Genau so vielfältig wie die angebotenen Dienste selbst, sind die Wege, die zur Präsentation der Leistung führen. Im einfachsten Fall ein Hochhalten des aktuellen Fangs („lobster?“ , „fresh fish?“) , sonst meist eine freundliche Frage nach dem „captain“, dann die Frage wie es uns denn so auf der Insel X gefalle, von wo wir kommen und ob wir das erste Mal in X wären. Erst dann wird auf die angebotene Leistung näher eingegangen.

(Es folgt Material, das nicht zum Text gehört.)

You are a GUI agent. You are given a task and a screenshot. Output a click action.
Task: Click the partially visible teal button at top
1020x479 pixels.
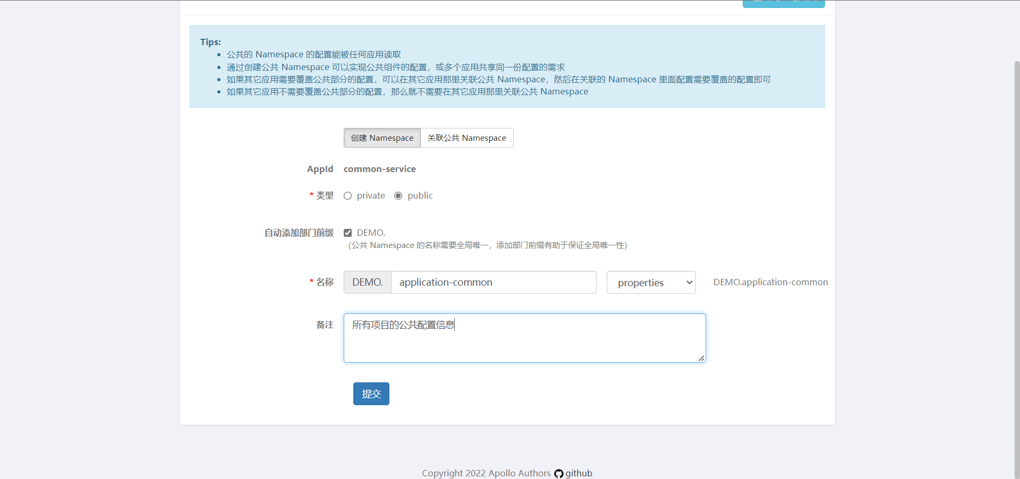[783, 4]
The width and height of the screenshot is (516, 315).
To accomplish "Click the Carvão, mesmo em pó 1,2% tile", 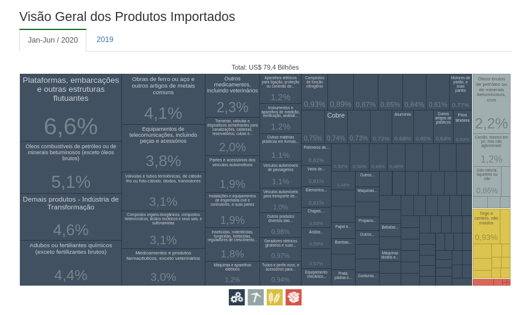I will pyautogui.click(x=491, y=150).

Und dann gibt es natürlich die „Gschichteln“ – wie überall in der Welt- von denen man nie erfahren wird, ob sie gut erfunden oder (hoffentlich nicht) wirklich wahr sind. Wenn ein zum Schiff schwimmender Taucher mir einen abgerissenen Gummi seiner Harpune zeigt und meint, er würde mir die Kosten sofort ersetzen, wenn er einen neuen Gummi besorgt und dann genügend Fisch gefangen hätte – dann kann ich nicht nein sagen und ihn von der Schiffskante stoßen. Er gehörte sicher zu den Ärmsten in der Reihe der „Geschäftsanbahner“.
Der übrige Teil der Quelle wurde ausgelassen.